## WHAT THIS TASK INVOLVES
Reproduce word for word the stretch of lines from the start of the data items through the line containing "Action: tap(94, 326)".

Data items
==============================

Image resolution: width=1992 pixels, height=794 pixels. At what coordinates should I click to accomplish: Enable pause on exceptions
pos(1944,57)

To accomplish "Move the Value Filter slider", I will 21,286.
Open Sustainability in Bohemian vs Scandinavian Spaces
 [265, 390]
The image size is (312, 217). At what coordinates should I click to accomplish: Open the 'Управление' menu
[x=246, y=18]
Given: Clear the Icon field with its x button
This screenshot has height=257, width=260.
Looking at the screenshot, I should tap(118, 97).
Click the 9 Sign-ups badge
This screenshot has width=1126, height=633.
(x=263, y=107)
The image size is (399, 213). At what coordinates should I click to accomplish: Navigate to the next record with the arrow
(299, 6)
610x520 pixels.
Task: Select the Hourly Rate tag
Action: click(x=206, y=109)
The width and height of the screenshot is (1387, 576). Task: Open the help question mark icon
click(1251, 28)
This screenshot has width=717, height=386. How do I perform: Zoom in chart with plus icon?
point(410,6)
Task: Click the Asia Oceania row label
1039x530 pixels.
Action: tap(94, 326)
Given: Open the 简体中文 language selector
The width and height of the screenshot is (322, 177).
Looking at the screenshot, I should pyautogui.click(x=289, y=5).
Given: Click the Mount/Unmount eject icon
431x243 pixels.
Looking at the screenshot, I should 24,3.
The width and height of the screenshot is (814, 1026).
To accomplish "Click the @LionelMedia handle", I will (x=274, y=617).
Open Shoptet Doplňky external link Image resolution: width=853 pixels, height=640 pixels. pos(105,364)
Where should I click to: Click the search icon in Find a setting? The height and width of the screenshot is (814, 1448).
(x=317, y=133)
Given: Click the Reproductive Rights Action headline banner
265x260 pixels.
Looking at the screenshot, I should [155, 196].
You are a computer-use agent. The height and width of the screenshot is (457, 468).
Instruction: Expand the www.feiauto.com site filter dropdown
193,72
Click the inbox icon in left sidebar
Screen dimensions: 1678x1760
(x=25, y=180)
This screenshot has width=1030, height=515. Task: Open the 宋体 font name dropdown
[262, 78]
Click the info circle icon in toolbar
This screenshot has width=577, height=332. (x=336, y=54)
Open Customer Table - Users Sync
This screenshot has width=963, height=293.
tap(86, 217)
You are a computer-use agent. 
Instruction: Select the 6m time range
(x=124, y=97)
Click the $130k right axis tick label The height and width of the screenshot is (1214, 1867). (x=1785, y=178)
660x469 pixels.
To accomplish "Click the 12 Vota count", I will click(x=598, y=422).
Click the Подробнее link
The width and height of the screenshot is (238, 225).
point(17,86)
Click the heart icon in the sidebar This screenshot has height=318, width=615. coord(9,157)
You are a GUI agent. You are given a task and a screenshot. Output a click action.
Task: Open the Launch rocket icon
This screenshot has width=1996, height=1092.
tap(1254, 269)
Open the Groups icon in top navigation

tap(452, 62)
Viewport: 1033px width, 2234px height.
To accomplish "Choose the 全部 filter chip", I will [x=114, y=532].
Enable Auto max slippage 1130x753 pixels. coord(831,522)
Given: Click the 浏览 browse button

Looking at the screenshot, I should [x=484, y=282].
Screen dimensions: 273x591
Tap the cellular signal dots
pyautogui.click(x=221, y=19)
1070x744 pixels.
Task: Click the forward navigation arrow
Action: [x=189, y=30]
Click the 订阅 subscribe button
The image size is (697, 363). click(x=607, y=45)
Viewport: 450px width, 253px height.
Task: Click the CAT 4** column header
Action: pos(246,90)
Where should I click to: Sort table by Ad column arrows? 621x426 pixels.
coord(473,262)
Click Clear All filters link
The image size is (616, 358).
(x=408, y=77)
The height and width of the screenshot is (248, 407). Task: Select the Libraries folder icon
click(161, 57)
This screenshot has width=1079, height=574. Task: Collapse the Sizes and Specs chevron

==============================

## EXERCISE ANSWER
Image resolution: width=1992 pixels, height=794 pixels. At what coordinates should I click to accomplish: Enable pause on exceptions
pos(1944,57)

To accomplish "Move the Value Filter slider", I will 21,286.
Open Sustainability in Bohemian vs Scandinavian Spaces
 [265, 390]
The image size is (312, 217). At what coordinates should I click to accomplish: Open the 'Управление' menu
[x=246, y=18]
Given: Clear the Icon field with its x button
This screenshot has height=257, width=260.
Looking at the screenshot, I should tap(118, 97).
Click the 9 Sign-ups badge
This screenshot has width=1126, height=633.
(x=263, y=107)
The image size is (399, 213). At what coordinates should I click to accomplish: Navigate to the next record with the arrow
(299, 6)
610x520 pixels.
Task: Select the Hourly Rate tag
Action: click(x=206, y=109)
The width and height of the screenshot is (1387, 576). Task: Open the help question mark icon
click(1251, 28)
This screenshot has width=717, height=386. How do I perform: Zoom in chart with plus icon?
point(410,6)
Task: Click the Asia Oceania row label
1039x530 pixels.
Action: tap(94, 326)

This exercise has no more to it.